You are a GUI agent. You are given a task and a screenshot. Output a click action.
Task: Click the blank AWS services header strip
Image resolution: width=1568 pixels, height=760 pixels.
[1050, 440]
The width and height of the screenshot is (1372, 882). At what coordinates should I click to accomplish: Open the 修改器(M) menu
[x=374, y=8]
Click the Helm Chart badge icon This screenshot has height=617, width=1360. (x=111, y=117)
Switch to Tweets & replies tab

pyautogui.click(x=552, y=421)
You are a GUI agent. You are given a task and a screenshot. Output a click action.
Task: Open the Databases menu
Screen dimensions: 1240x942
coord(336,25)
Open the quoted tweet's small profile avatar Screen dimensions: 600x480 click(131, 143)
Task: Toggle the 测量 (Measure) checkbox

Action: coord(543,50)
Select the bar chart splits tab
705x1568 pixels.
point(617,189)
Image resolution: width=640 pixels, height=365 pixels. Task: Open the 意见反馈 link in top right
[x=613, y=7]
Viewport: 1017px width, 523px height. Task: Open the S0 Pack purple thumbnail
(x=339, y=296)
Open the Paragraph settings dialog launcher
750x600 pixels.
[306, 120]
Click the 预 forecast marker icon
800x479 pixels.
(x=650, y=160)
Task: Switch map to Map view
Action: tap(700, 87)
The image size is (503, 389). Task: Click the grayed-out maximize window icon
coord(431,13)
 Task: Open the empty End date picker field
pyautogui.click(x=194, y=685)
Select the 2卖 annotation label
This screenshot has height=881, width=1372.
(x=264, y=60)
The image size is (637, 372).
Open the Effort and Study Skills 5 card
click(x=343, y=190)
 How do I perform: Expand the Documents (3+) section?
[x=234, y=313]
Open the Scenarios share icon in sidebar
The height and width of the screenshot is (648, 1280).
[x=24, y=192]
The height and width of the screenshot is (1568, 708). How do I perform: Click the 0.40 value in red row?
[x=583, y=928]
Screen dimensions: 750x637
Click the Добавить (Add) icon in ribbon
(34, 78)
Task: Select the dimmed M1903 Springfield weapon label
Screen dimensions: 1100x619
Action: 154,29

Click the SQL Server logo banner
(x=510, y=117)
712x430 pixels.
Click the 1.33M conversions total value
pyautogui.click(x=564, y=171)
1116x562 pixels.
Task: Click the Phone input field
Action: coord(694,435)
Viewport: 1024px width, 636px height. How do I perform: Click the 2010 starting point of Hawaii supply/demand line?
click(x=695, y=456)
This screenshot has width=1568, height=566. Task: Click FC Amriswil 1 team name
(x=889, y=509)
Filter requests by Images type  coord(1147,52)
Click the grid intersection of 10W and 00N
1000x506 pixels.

■ ■ ■ ■ ■ ■ ■

TASK GOAL: Copy each entry exactly, with nothing added or dropped.

SOLUTION FOR THIS PROBLEM:
You are a GUI agent. You are given a task and a screenshot. Output a click action.
Task: Click the blank AWS services header strip
Image resolution: width=1568 pixels, height=760 pixels.
[1050, 440]
The width and height of the screenshot is (1372, 882). At what coordinates should I click to accomplish: Open the 修改器(M) menu
[x=374, y=8]
Click the Helm Chart badge icon This screenshot has height=617, width=1360. (x=111, y=117)
Switch to Tweets & replies tab

pyautogui.click(x=552, y=421)
You are a GUI agent. You are given a task and a screenshot. Output a click action.
Task: Open the Databases menu
Screen dimensions: 1240x942
coord(336,25)
Open the quoted tweet's small profile avatar Screen dimensions: 600x480 click(131, 143)
Task: Toggle the 测量 (Measure) checkbox

Action: coord(543,50)
Select the bar chart splits tab
705x1568 pixels.
point(617,189)
Image resolution: width=640 pixels, height=365 pixels. Task: Open the 意见反馈 link in top right
[x=613, y=7]
Viewport: 1017px width, 523px height. Task: Open the S0 Pack purple thumbnail
(x=339, y=296)
Open the Paragraph settings dialog launcher
750x600 pixels.
[306, 120]
Click the 预 forecast marker icon
800x479 pixels.
(x=650, y=160)
Task: Switch map to Map view
Action: tap(700, 87)
The image size is (503, 389). Task: Click the grayed-out maximize window icon
coord(431,13)
 Task: Open the empty End date picker field
pyautogui.click(x=194, y=685)
Select the 2卖 annotation label
This screenshot has height=881, width=1372.
(x=264, y=60)
The image size is (637, 372).
Open the Effort and Study Skills 5 card
click(x=343, y=190)
 How do I perform: Expand the Documents (3+) section?
[x=234, y=313]
Open the Scenarios share icon in sidebar
The height and width of the screenshot is (648, 1280).
[x=24, y=192]
The height and width of the screenshot is (1568, 708). How do I perform: Click the 0.40 value in red row?
[x=583, y=928]
Screen dimensions: 750x637
Click the Добавить (Add) icon in ribbon
(34, 78)
Task: Select the dimmed M1903 Springfield weapon label
Screen dimensions: 1100x619
Action: 154,29

Click the SQL Server logo banner
(x=510, y=117)
712x430 pixels.
Click the 1.33M conversions total value
pyautogui.click(x=564, y=171)
1116x562 pixels.
Task: Click the Phone input field
Action: coord(694,435)
Viewport: 1024px width, 636px height. How do I perform: Click the 2010 starting point of Hawaii supply/demand line?
click(x=695, y=456)
This screenshot has width=1568, height=566. Task: Click FC Amriswil 1 team name
(x=889, y=509)
Filter requests by Images type  coord(1147,52)
Click the grid intersection of 10W and 00N
1000x506 pixels.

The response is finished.